→ WORK TO BE COMPLETED: Shift the coordinates by adding 140 to every number in them, and write out the lines again with the requests included. Begin at the line that contains "For every named" and stop after the last line of the records.

..........

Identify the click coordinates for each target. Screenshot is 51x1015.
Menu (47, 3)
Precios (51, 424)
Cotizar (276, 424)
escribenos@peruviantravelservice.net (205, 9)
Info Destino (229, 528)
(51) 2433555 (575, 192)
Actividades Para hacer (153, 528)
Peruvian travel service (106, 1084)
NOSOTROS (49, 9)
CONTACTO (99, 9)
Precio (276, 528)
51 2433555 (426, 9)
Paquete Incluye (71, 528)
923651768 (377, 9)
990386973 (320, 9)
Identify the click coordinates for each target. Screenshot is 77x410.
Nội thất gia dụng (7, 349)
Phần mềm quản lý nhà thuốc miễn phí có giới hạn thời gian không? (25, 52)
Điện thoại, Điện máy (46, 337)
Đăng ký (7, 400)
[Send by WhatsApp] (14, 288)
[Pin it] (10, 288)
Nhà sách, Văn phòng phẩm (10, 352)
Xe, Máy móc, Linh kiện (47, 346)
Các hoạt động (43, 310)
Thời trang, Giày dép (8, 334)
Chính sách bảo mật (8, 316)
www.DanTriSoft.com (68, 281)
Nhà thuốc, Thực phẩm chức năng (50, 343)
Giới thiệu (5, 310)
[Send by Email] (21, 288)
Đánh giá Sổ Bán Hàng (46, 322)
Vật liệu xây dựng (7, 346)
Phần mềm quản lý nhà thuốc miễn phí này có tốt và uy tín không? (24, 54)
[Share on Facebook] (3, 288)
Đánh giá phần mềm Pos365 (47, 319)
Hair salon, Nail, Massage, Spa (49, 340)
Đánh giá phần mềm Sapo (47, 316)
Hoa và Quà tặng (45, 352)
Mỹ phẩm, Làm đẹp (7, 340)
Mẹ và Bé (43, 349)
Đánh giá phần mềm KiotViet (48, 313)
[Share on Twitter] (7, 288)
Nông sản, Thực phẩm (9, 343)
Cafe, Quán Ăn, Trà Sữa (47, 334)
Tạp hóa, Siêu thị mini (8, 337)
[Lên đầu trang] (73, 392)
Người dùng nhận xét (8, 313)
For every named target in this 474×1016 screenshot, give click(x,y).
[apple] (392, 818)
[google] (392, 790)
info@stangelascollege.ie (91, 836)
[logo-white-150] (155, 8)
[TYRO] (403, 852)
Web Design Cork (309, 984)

..........

→ RESPONSE TO THE TASK:
For every named target in this 474×1016 screenshot, give click(x,y).
[apple] (532, 958)
[google] (532, 930)
info@stangelascollege.ie (231, 976)
[logo-white-150] (295, 148)
[TYRO] (543, 992)
Web Design Cork (449, 1124)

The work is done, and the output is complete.